TASK: Working from the records below, return word for word the line that contains "Instruction: Click the 退出 button on the form" and each line after it, ending with the last. Skip all pictures.

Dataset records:
· · · ·

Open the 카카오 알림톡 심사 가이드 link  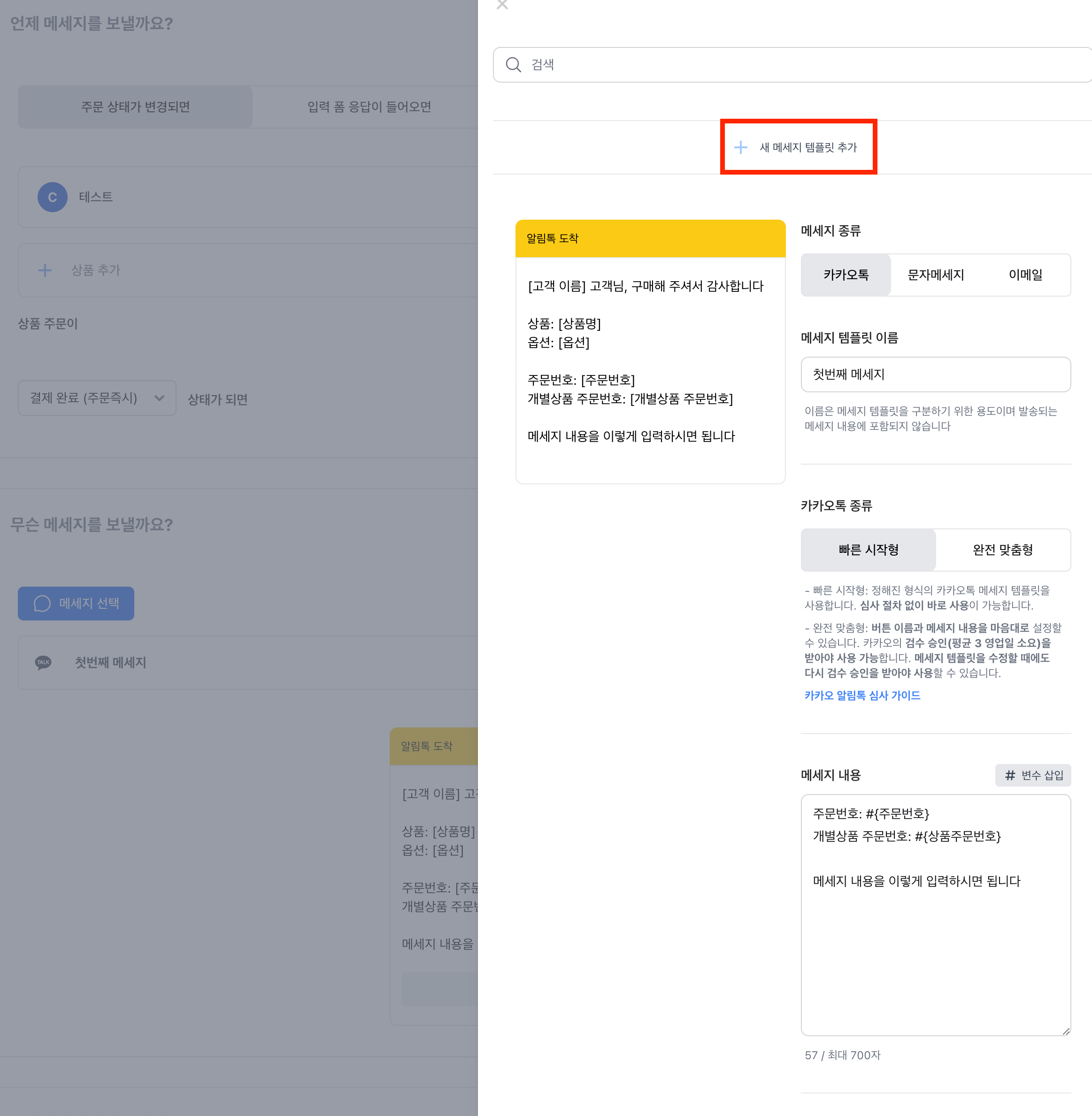coord(862,696)
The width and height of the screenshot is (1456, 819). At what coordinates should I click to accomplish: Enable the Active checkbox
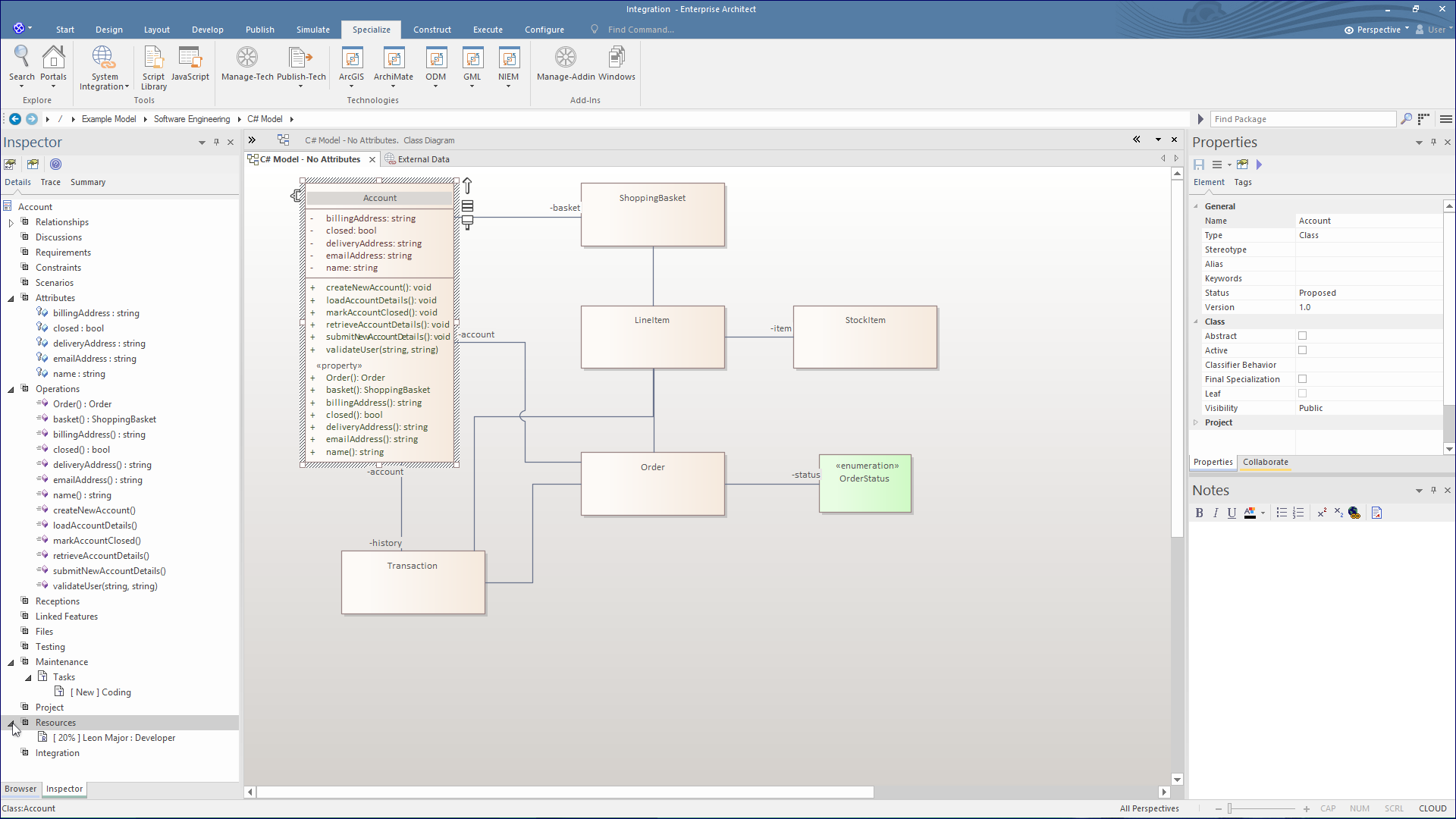[x=1302, y=350]
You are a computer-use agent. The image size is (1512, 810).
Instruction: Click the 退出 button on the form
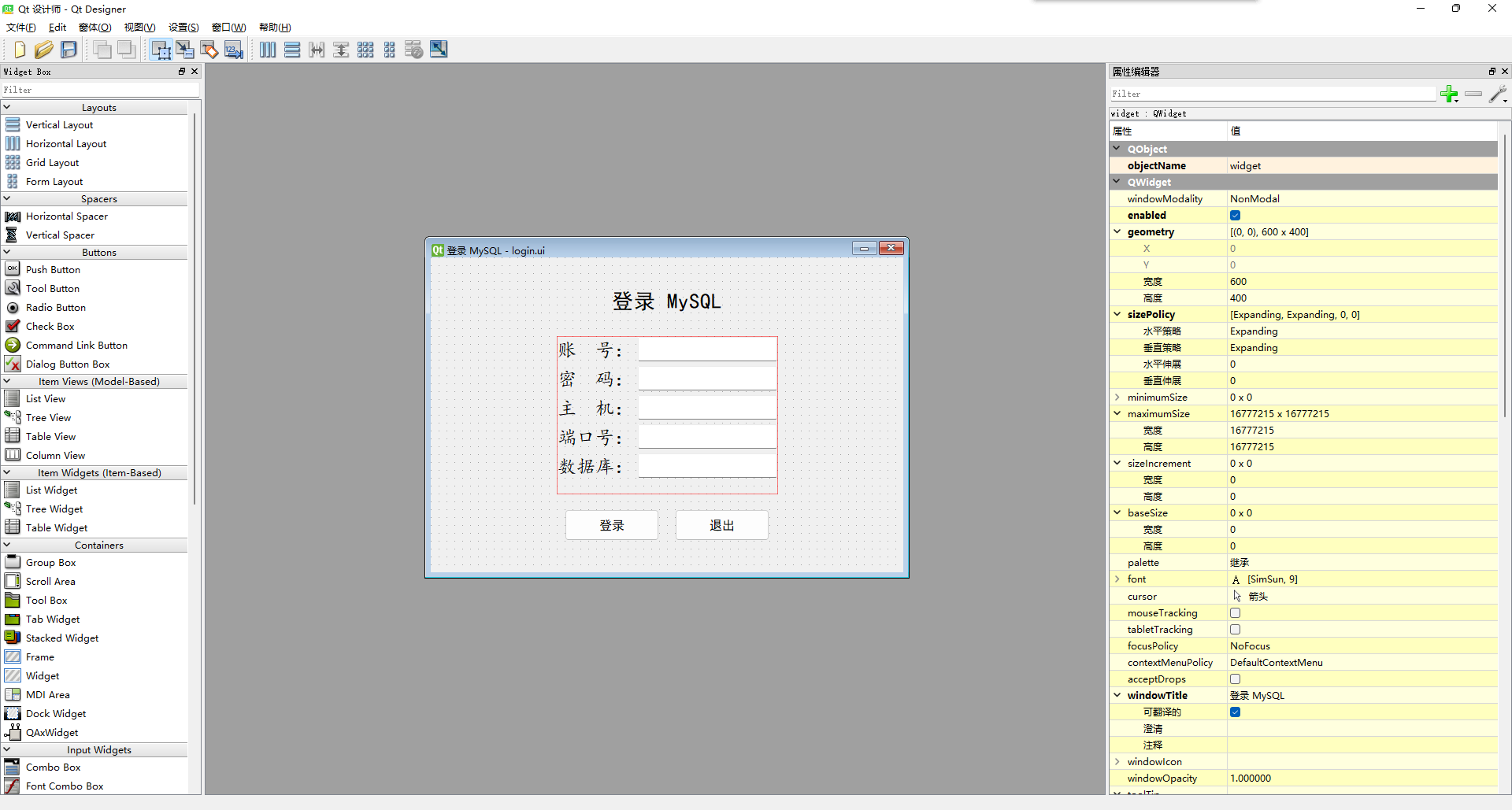721,524
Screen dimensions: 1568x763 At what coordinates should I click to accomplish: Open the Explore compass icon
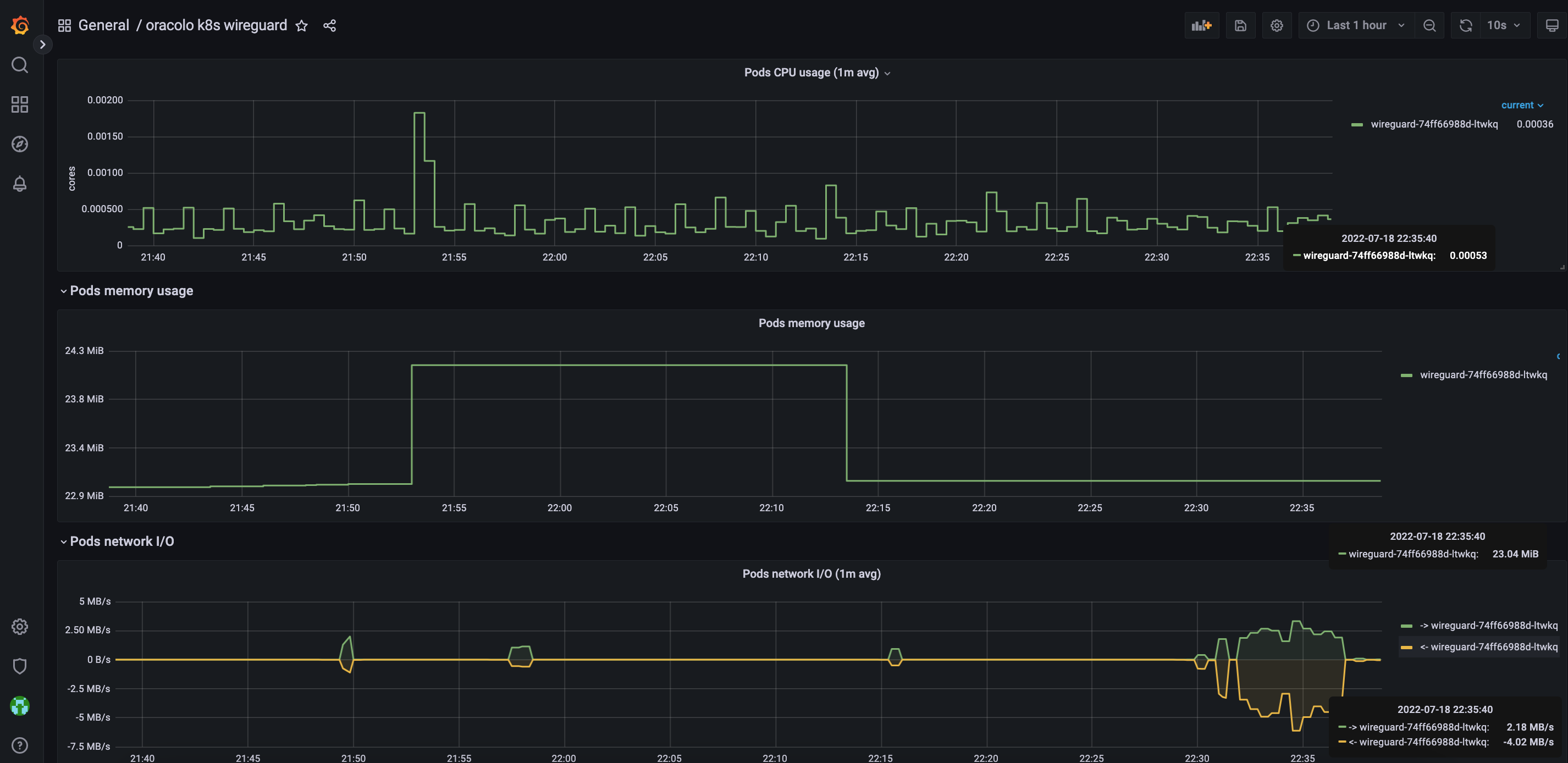click(x=19, y=143)
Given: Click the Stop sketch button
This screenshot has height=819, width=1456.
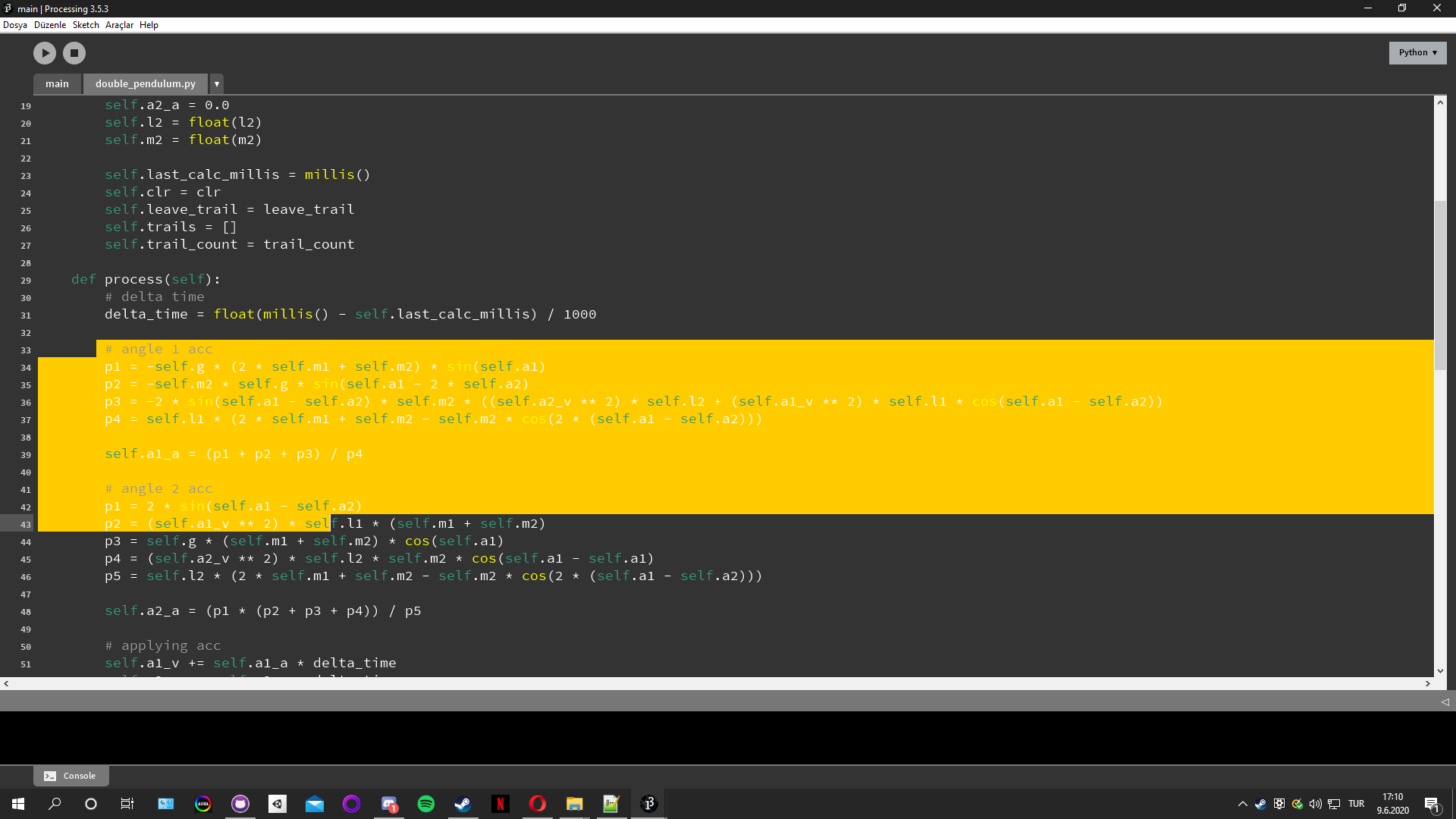Looking at the screenshot, I should (74, 53).
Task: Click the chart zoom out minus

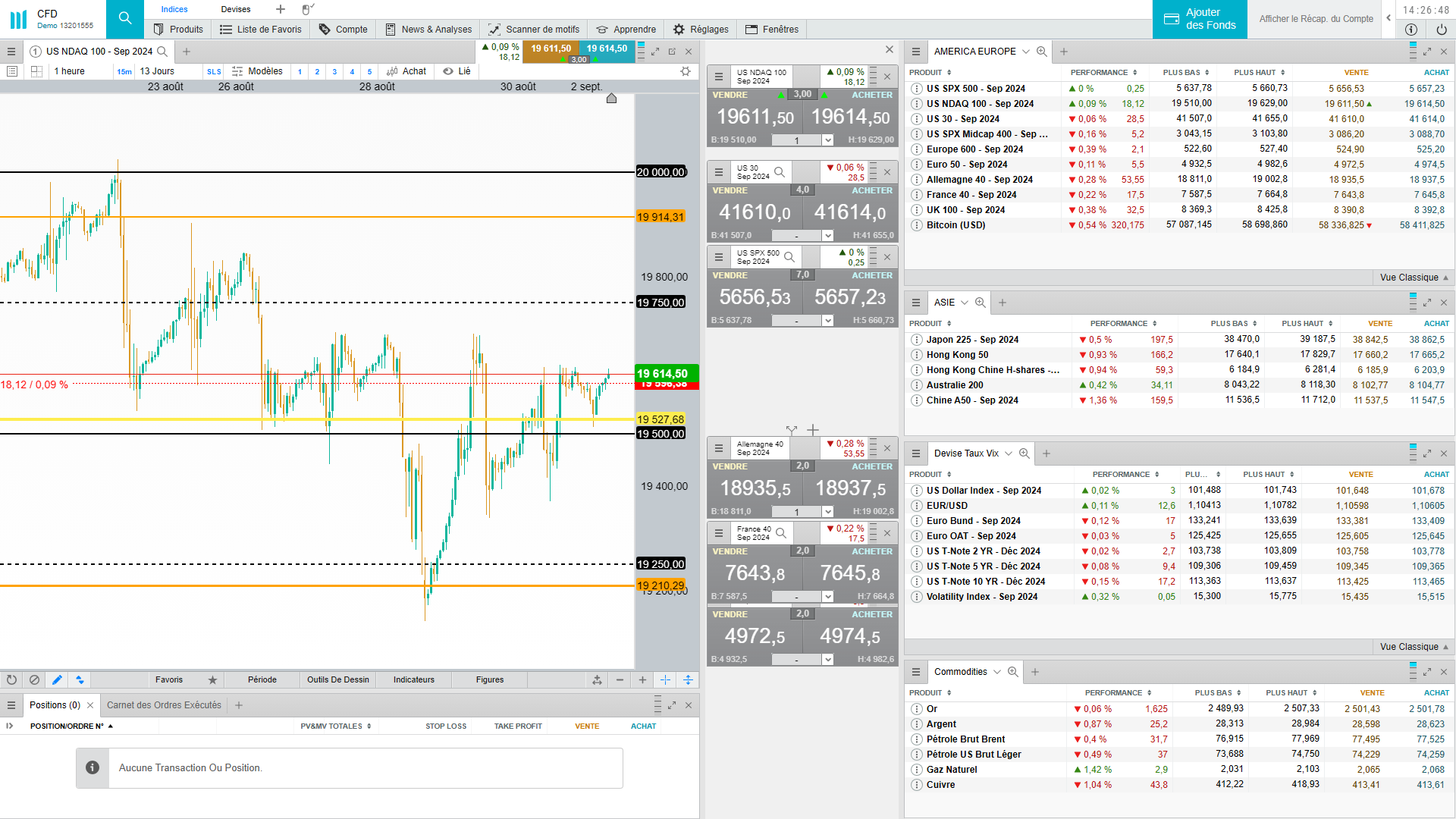Action: pyautogui.click(x=620, y=679)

· · · ·

ANSWER BOX:
Instruction: Click the 退出 button on the form
721,524
Screen dimensions: 1568x763 At what coordinates should I click to accomplish: Open the Explore compass icon
click(x=19, y=143)
Given: Click the Stop sketch button
This screenshot has height=819, width=1456.
Looking at the screenshot, I should (74, 53).
Task: Click the chart zoom out minus

Action: pyautogui.click(x=620, y=679)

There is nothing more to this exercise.